All fans sold in South Korea come with a timer feature to prevent the fan from running uninterrupted throughout the entire night. I mistakenly assumed this was an energy conservation feature. It is not. In Korea–and only in Korea–there’s a popular belief that an electric fan left running overnight in a closed room can cause the death of those inside. I’m not kidding. There are many ‘scientific’ explanations given to an individual with enough curiosity to ask about this ‘phenomenon,’ each one more preposterous than the previous: that if the fan is put directly in front of the face of the sleeping person, it will suck all the air away, preventing one from breathing; that the fan uses up the oxygen in the room and creates fatal levels of carbon dioxide; that an electric fan creates a vortex, which sucks the oxygen from the enclosed and sealed room and creates a partial vacuum inside; and–my personal favorite–that an electric fan chops up all the oxygen particles in the air leaving none to breathe. Now, I’m not saying that all Koreans buy into this shit, but there are enough to obviously impact and alter the way in which all electric fans are mass-produced in this country.

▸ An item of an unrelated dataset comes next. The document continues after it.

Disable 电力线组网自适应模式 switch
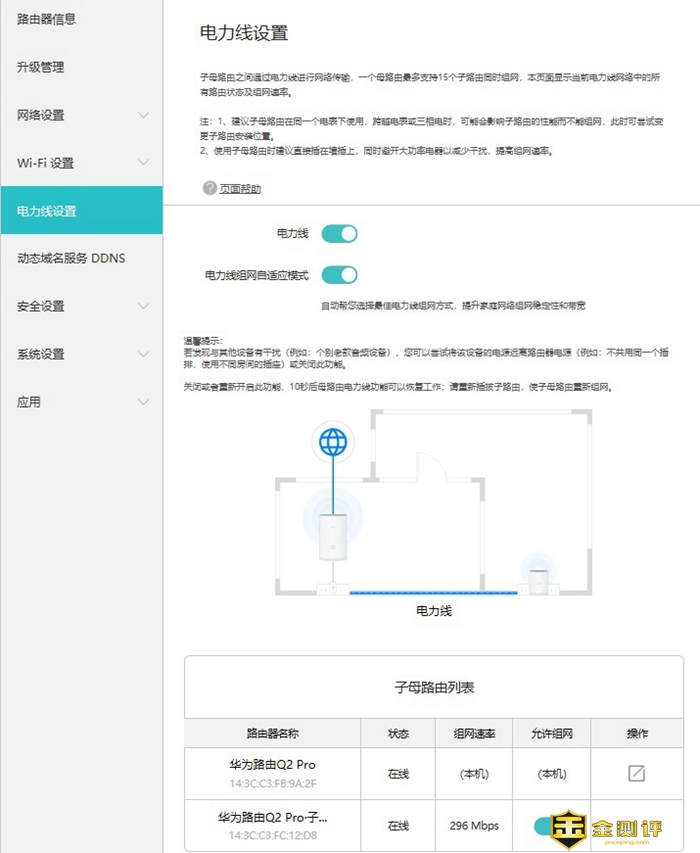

Otherwise, the week I spent hopping around the various beaches and bars of Busan, South Korea was hands-down the most surreal, liberating, disengaged and hypnotic week of my brief thirty-two years. The kind of existential unreal that I know, even while I’m in it, I’ll have a hard time believing afterwards that it even happened. Moving at such a leisurely pace that I half expect time to slow itself to a more permissive grind and accommodate me. Meeting total strangers from Germany, South Africa, New Zealand, the Netherlands and Russia. Forming solid, meaningful bonds over some dangerous, exotic meal, before some glorious, effulgent backdrop only to bid farewell two or three days later to become total strangers, forevermore. Watching Koreans–and not just fat kids, either–swimming in the ocean in their clothing, in full rain gear, hoods up and pulled tight, sunglasses on, masks secure. This occurring more than you would believe. Some say there exists a fear of the sun’s harmful rays. Or a fear that one will take on the reddish-brown hue of the common laborers who work the fields. Either way, I cannot possibly exaggerate the fact. It’s a gorgeous day. Where’s your wool sweater? Don’t you wanna get into the ocean? Well, then put some jeans on! What are you waiting for? Grab your turtleneck, moron, and enjoy the beach. At night, eating whole schools of raw fish, cursing loudly in English among the multitudes on the beach, broke, nothing in my pockets but sand, firing a roman candle at Gwangan bridge and suddenly, as if I was drugged and startled awake from the hallucination of it all, it’s over.

At home, staring out the window of my shitty high-rise, mere hours before returning to work and I’m watching the lightning pulse like an electric artery just beneath the flesh of the sky, never cutting through; watching the evening wink out light by light in the buildings across the empty street; sounding out in my head the giant, now-familiar Korean letters etched in fluttering neon on the public bathhouse next door; anticipating the sun rising on this still new, exciting hemisphere.

In the morning Bill is fired again. This time he loses his job.